▶ Work item
From the listing below, output the lines between the one with "The height and width of the screenshot is (392, 567)." and the one with "You are a computer-use", including those two, and nothing else. Pictures are not copied.

▶ Data
········
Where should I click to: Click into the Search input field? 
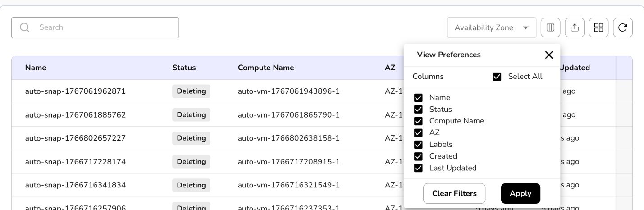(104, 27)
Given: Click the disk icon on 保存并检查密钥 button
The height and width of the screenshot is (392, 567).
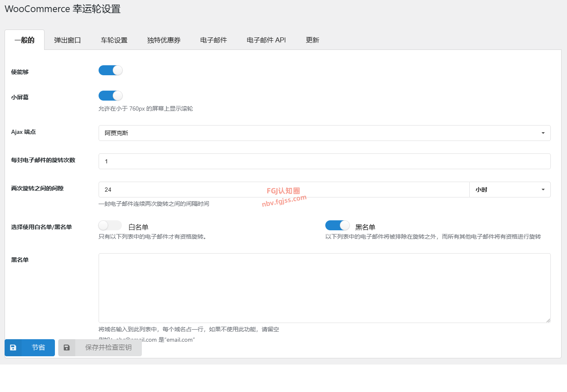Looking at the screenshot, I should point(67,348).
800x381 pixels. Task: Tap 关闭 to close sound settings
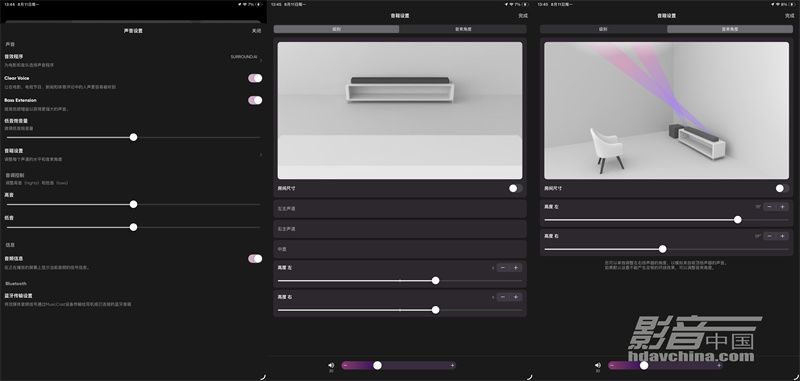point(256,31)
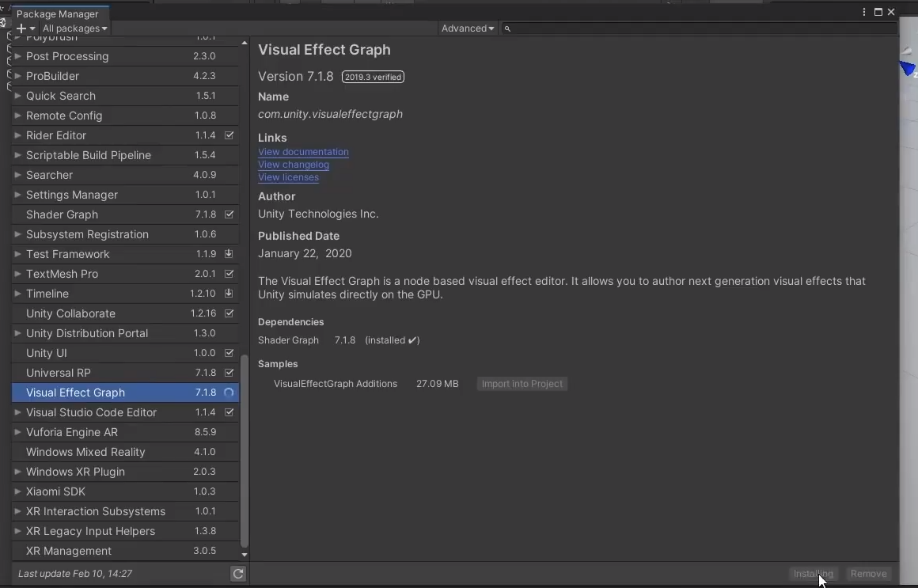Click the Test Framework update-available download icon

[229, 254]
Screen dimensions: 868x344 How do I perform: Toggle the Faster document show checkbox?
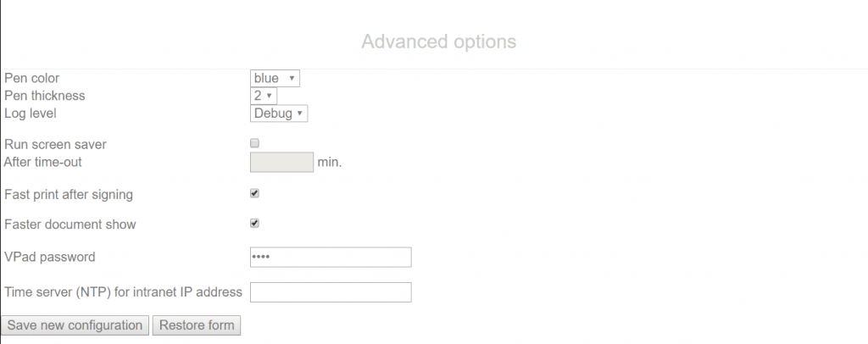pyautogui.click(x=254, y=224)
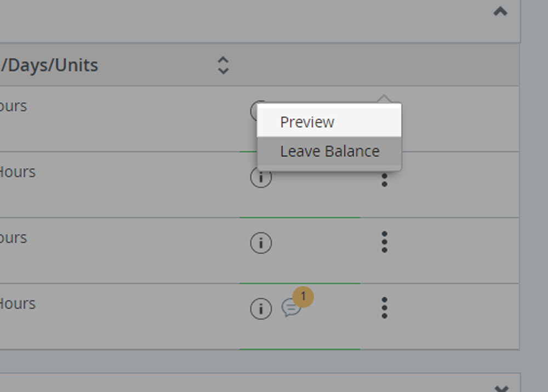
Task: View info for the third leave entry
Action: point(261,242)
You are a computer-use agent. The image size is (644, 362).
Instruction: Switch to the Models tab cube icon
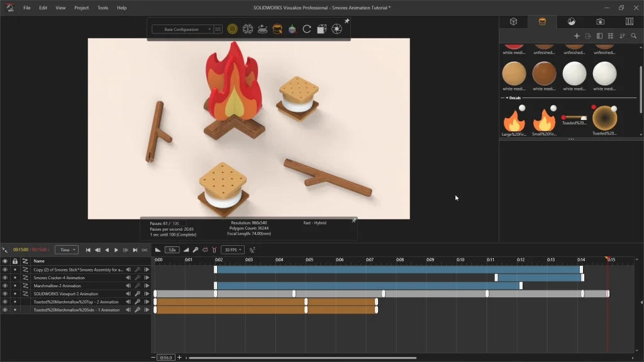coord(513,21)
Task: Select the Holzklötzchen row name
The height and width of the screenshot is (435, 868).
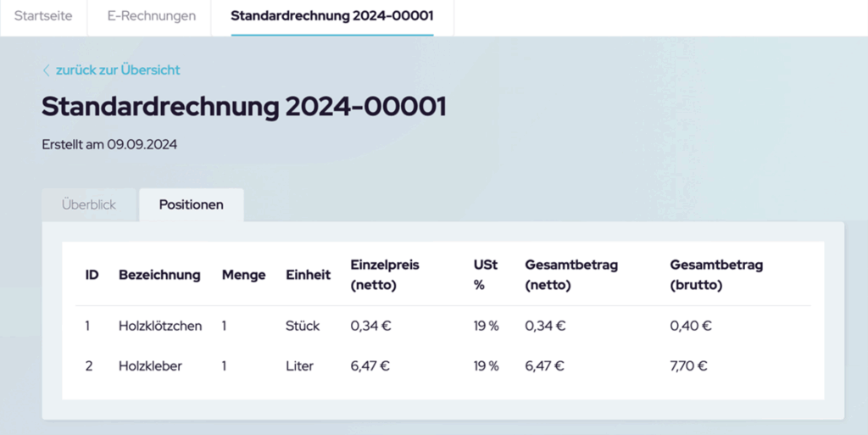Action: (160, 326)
········
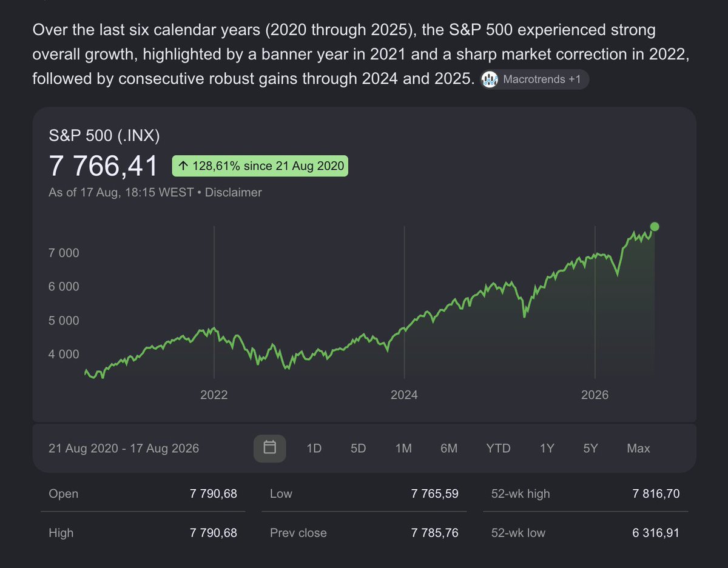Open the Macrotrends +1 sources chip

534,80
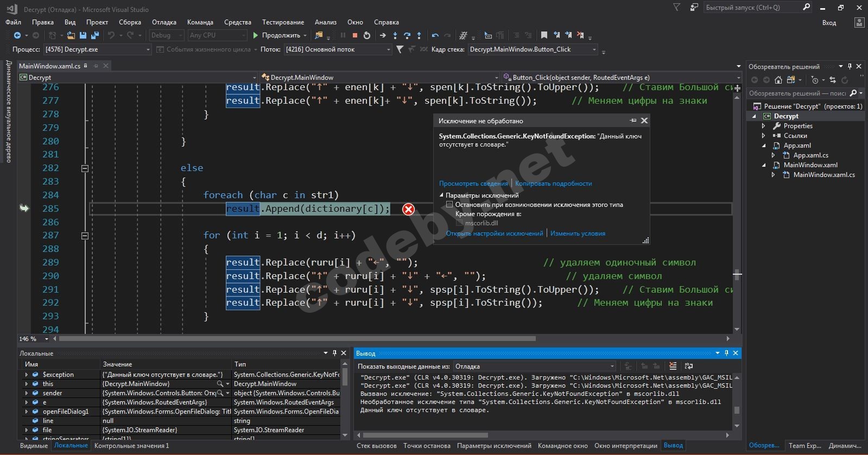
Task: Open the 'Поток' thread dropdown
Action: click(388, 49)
········
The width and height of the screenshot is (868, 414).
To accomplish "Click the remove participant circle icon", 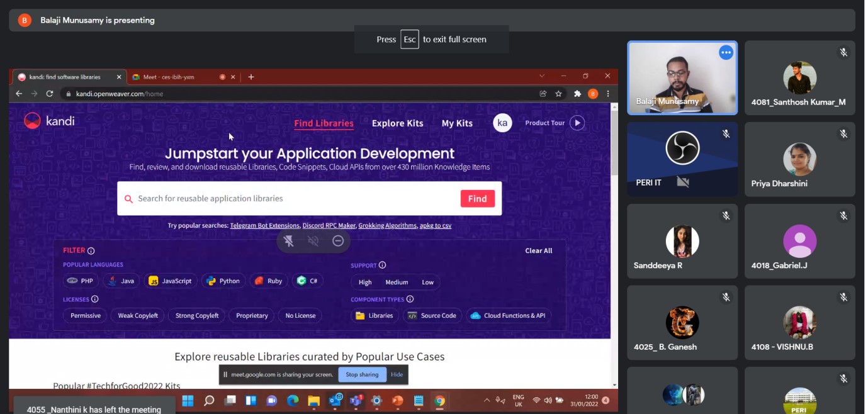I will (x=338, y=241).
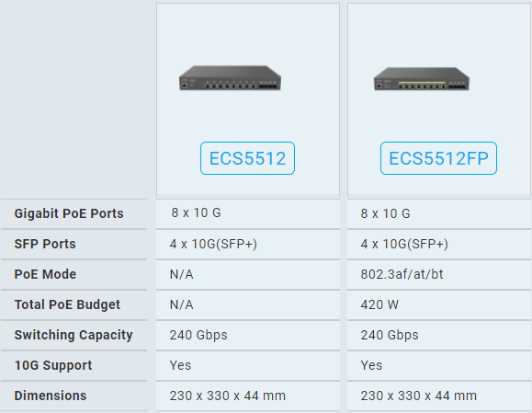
········
▶ Exercise answer
The height and width of the screenshot is (392, 567).
Looking at the screenshot, I should point(67,348).
800x381 pixels. Task: Tap 关闭 to close sound settings
point(256,31)
Click the Test Framework update-available download icon

[229, 254]
Screen dimensions: 868x344 How do I perform: Toggle the Faster document show checkbox?
pyautogui.click(x=254, y=224)
Task: View info for the third leave entry
Action: point(261,242)
You are a computer-use agent. The image size is (644, 362).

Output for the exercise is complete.